At Flow Labs, we leverage artificial intelligence to integrate multiple traffic data sources together to give agencies information they can trust. In contrast to hardware detectors, our proprietary virtual sensors are 94.4% accurate. With our reliable data, agencies can immediately see the evacuation routes their citizens have taken historically and are taking now. They can instantly see where their networks and intersections are most congested, and factor this information into when and where they create phases and contraflows. They can alleviate delays which can become deadly in themselves, as was the case for Hurricane Rita, when over 100 people died during the evacuation itself.

They can also see where their roadways are the most unsafe, which is a critical factor to successful evacuations. On congested roadways where citizens are fatigued and panicked, they become vulnerable to crashes. Flow Labs is leading the industry in safety metrics: we track the key leading indicators of unsafe driving, such as aggressive acceleration or deceleration on roadways. Moving forward, we’re creating solutions to alert drivers to accidents in real time, and to rapidly divert drivers to accident free routes.

This information can also be utilized to help citizens who don’t have access to a vehicle. Currently, cities plan to use public transportation in the event of an evacuation. As an example, New Orleans has created 17 “evacuspots,” where citizens should gather in order to be transported out by buses if a mandatory order is issued. With better evacuation data, agencies can better evaluate whether these spots are in the correct places and how many spots there should be.

Our artificial intelligence optimizes all of the traffic signals in the city, a valuable solution in the event of an evacuation.

Finally, Flow Labs signal optimization software could be a powerful tool for agency officials faced with a multitude of life and death choices in an unfathomably complex, rapidly evolving situation. Our multimodal optimizations leverage our proprietary data to generate plans that account for both mobility and safety, so that agencies can ensure their road users move through their roadways as quickly and as safely as possible. Agencies can rely on our software to create signal timing plans they can immediately use.

What’s particularly exciting to me, as a proud resident of New Orleans, is that our optimization plans have been proven to work. In a partnership with Utah’s Department of Transportation, we reduced travel times by up to 24%. If we’re moving citizens through roadways 24% quicker, that’s 24% more time to evacuate citizens. That’s 24% more time leadership gains to make decisions. And, since a mandatory evacuation primarily requires 72 hours in order to transport citizens without vehicles, that’s 24% more time to evacuate the people who need to leave the most. How many more people could officials save if they had more time?

Our artificial intelligence mitigates emissions.

There always have been, and always will be, hurricanes in the Gulf. However, the catastrophic consequences of Harvey, Laura, and Ida within the last five years alone prove these storms are significantly more dangerous and frequent. Yet we can’t ignore the link between global warming and hurricanes any more than we can ignore the link between global warming and carbon emissions from human activity.

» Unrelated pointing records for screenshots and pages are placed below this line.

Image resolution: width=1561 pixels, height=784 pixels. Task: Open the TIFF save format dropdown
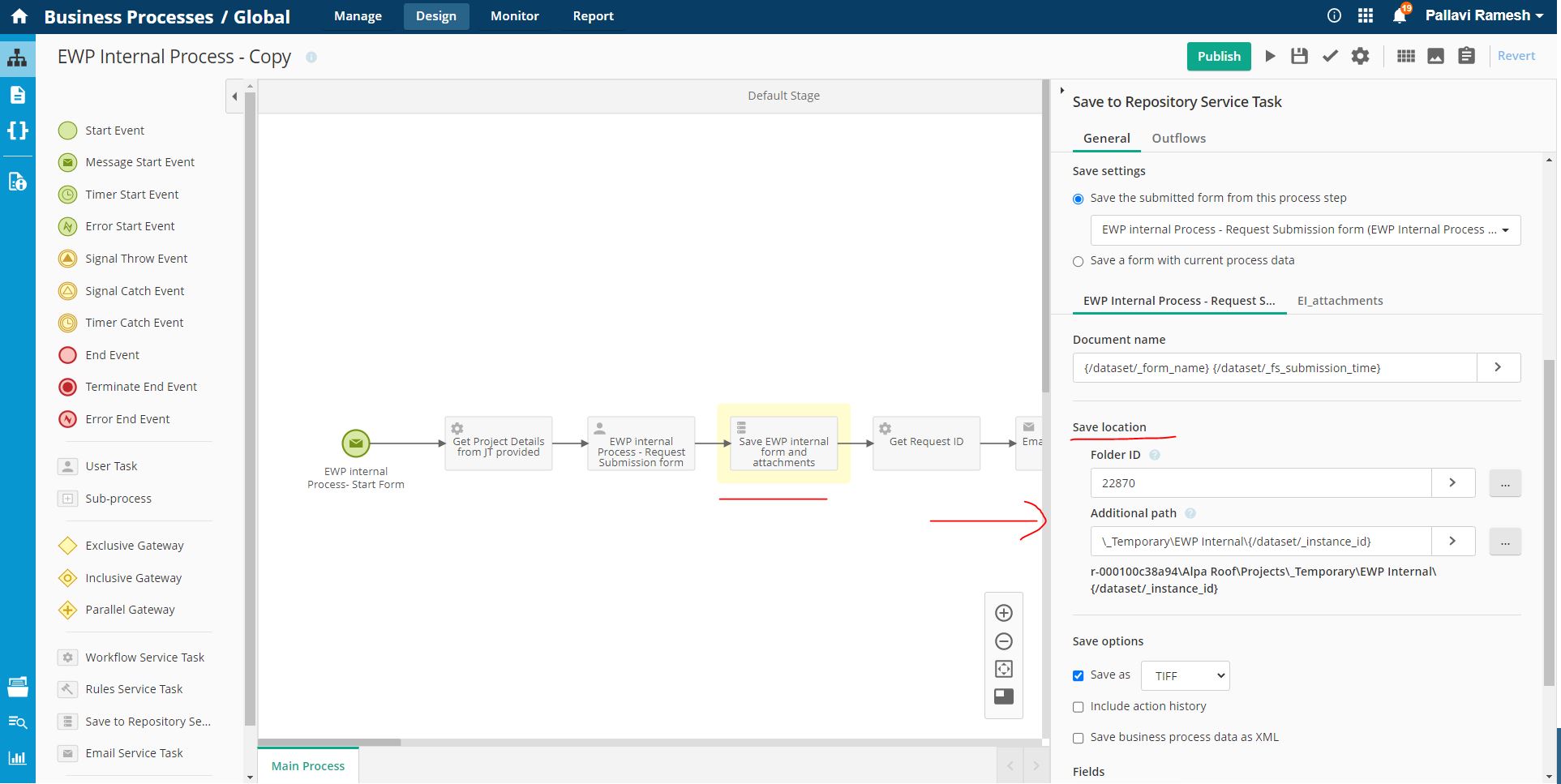click(x=1185, y=675)

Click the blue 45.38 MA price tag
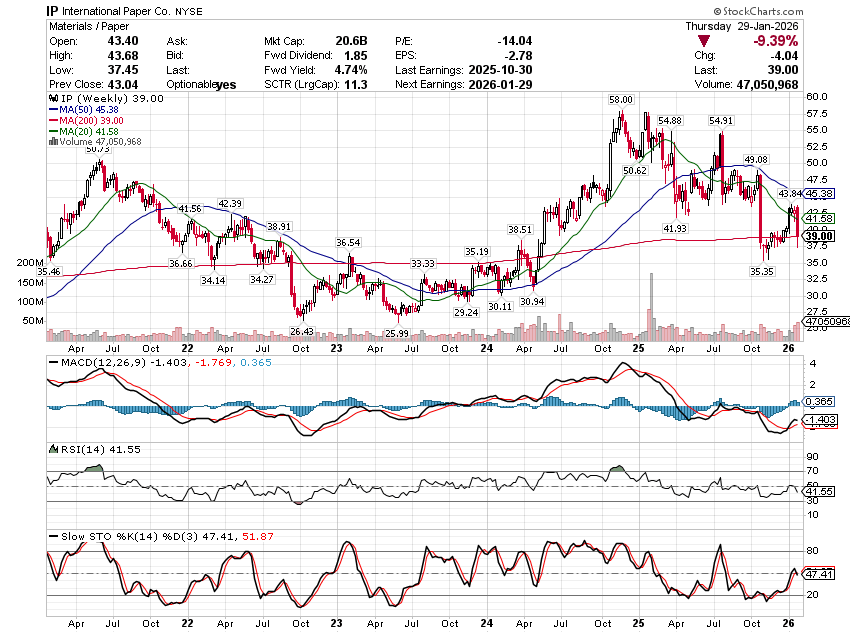[x=820, y=193]
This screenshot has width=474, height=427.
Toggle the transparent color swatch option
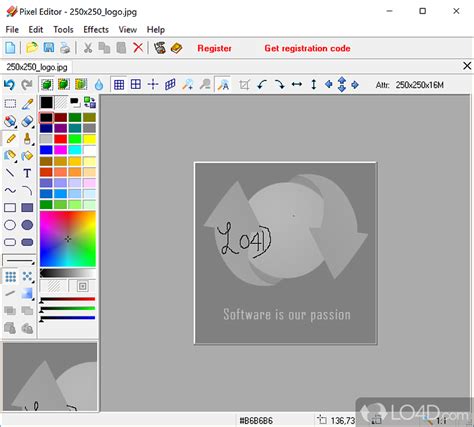point(61,102)
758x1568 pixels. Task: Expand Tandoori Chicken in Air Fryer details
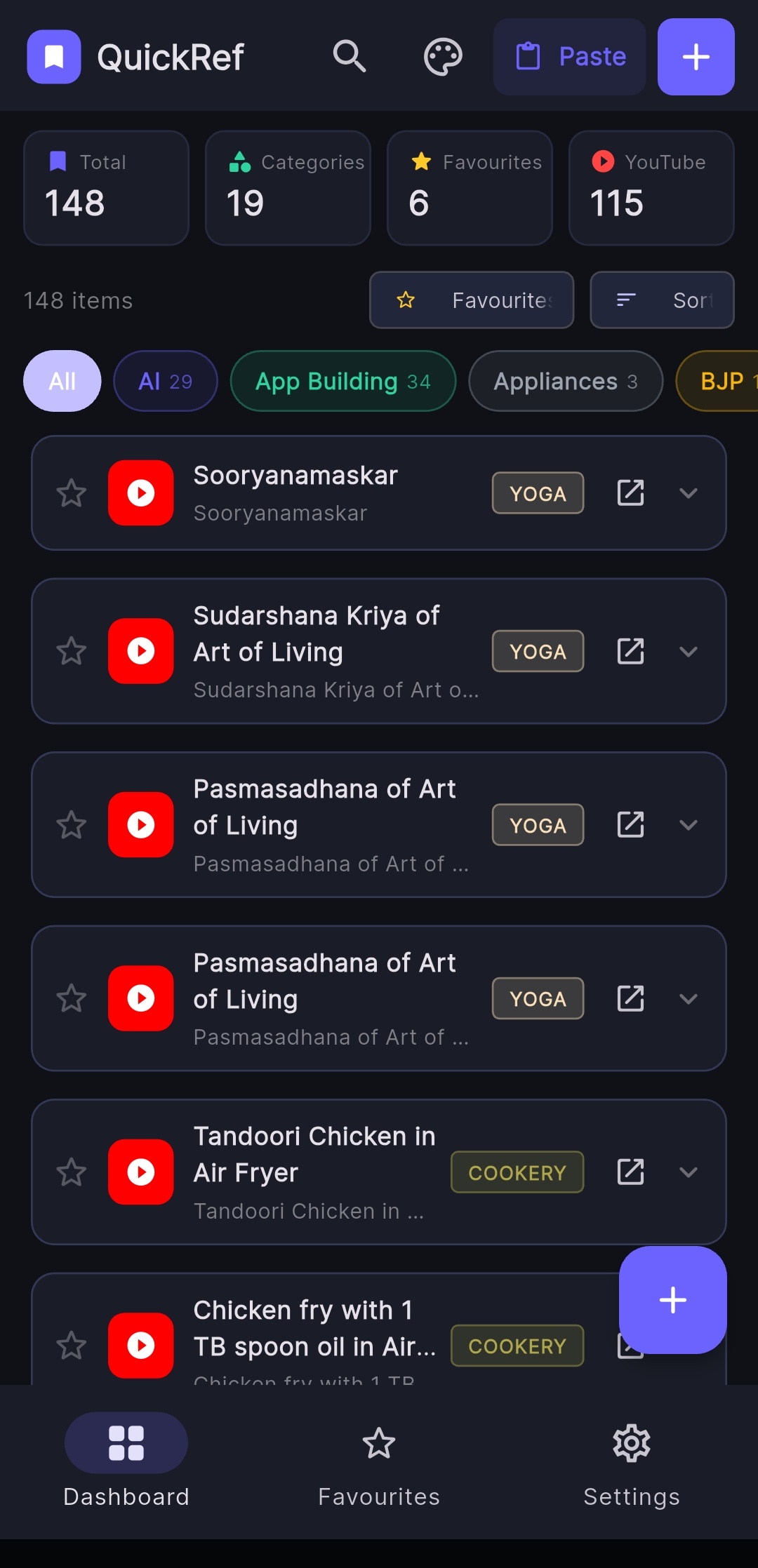click(x=689, y=1172)
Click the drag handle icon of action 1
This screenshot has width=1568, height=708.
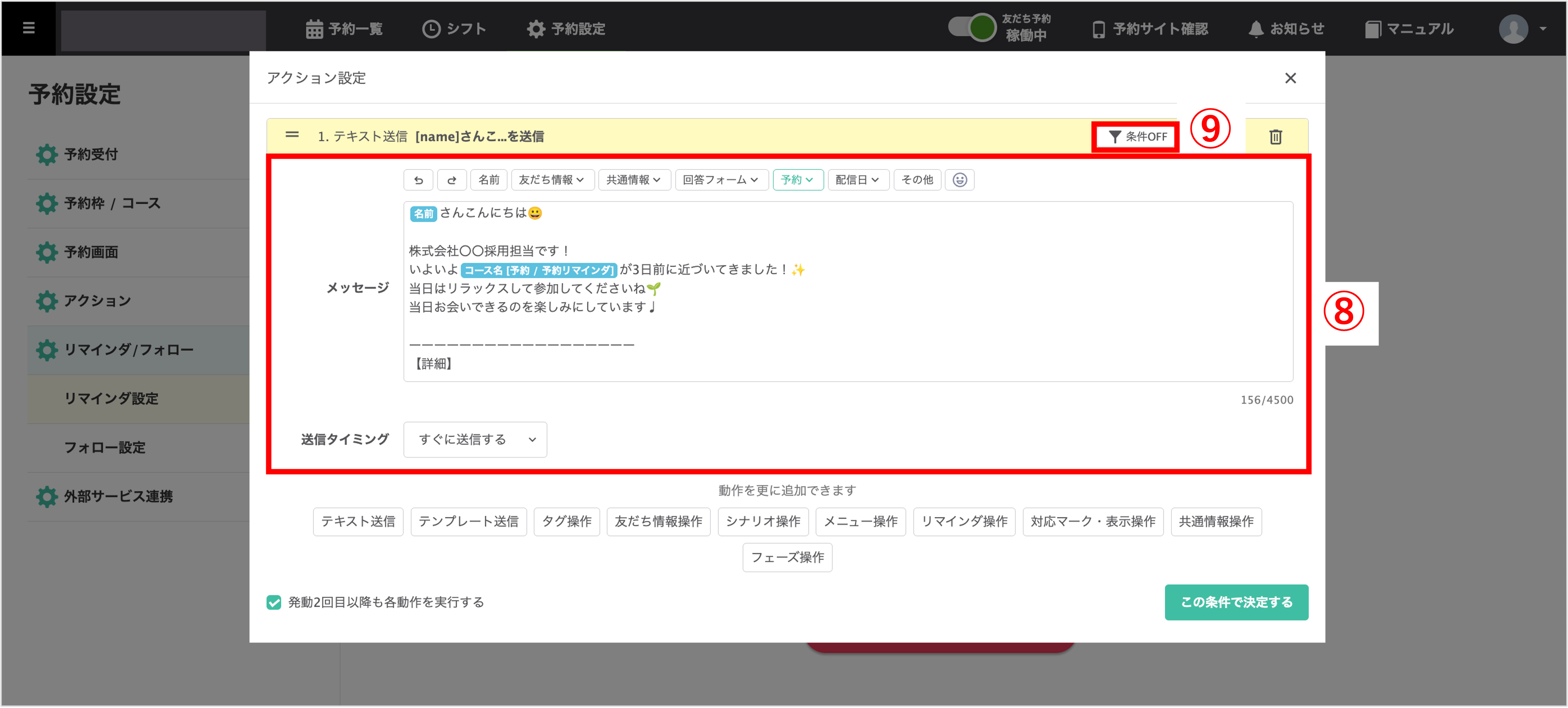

It’s in this way that Flow Labs can perhaps make its greatest contribution to hurricane safety. In the US, transportation emissions are the largest contributor to carbon emissions out of any sector. Roadway transportation alone accounts for 24% of all emissions. Flow Labs is fighting this trend with our technology. By slashing travel times, especially the amount of time cars idle, we’ve already cut emissions by 21%. And we refuse to be satisfied. We’re committed to reducing emissions by 50% by the year 2050, creating the potential to reduce 12% of all US emissions by this year.

Ultimately, by protecting our climate, we’re rendering these rapid evacuation plans less, instead of more, relevant as the years pass.